For a complete Mediterranean spread, add hummus with pita chips and a cucumber tomato salad. Greek yogurt with fresh dill makes an excellent cooling sauce if you want something creamy. Keep sides simple – this chicken packs enough flavor to stand on its own.
Frequently Asked Questions
Can I use chicken thighs instead of breasts?
Absolutely! Boneless, skinless thighs work great and stay extra juicy. They’ll need about 5 minutes more cooking time, so check that they reach 165°F internally.
How do I prevent vegetables from burning?
Cut vegetables to proper sizes and don’t skip tossing them with oil. If edges start browning too quickly, cover loosely with foil for the remaining cooking time.

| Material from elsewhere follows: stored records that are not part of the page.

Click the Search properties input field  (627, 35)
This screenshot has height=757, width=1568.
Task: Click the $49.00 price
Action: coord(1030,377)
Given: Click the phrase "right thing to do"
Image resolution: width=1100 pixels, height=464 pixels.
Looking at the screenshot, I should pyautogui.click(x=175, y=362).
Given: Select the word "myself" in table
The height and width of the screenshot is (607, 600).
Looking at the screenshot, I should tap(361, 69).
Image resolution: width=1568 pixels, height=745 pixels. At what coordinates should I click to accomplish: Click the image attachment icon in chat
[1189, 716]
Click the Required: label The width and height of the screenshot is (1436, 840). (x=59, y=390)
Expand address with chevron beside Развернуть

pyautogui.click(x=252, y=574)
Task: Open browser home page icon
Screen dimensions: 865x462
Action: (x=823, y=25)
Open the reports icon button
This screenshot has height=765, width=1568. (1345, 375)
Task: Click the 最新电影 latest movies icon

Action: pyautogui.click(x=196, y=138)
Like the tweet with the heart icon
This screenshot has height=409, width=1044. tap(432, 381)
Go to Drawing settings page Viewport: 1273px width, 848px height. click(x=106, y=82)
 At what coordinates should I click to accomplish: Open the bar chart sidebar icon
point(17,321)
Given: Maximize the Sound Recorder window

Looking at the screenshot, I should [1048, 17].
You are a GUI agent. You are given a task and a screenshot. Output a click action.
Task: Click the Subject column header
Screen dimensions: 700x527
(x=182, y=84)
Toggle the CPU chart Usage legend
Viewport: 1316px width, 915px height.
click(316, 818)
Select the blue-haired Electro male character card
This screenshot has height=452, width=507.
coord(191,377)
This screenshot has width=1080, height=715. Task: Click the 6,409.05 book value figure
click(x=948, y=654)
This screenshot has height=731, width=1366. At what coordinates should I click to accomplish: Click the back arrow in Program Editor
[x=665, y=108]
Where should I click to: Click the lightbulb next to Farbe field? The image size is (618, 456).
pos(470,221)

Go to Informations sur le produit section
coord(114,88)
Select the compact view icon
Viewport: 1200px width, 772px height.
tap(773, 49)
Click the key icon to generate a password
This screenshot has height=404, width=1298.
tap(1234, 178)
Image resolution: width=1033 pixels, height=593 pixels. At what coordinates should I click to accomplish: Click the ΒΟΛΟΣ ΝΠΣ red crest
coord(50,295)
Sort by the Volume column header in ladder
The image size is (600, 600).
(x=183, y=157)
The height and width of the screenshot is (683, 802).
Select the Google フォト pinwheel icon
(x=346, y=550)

Can I make this recipe ahead of time?
Yes! Marinate the chicken up to 24 hours ahead and prep vegetables the morning of. When ready to cook, just assemble everything on the sheet pan and pop it in the oven.
What if I don’t have fresh lemons?
Bottled lemon juice works in a pinch, though it won’t taste quite as bright. Use about 3-4 tablespoons and skip the zest.
How do I store and reheat leftovers?
Store in an airtight container in the fridge for up to 4 days. Reheat in a 350°F oven for 10-12 minutes or microwave for 2-3 minutes until warmed through.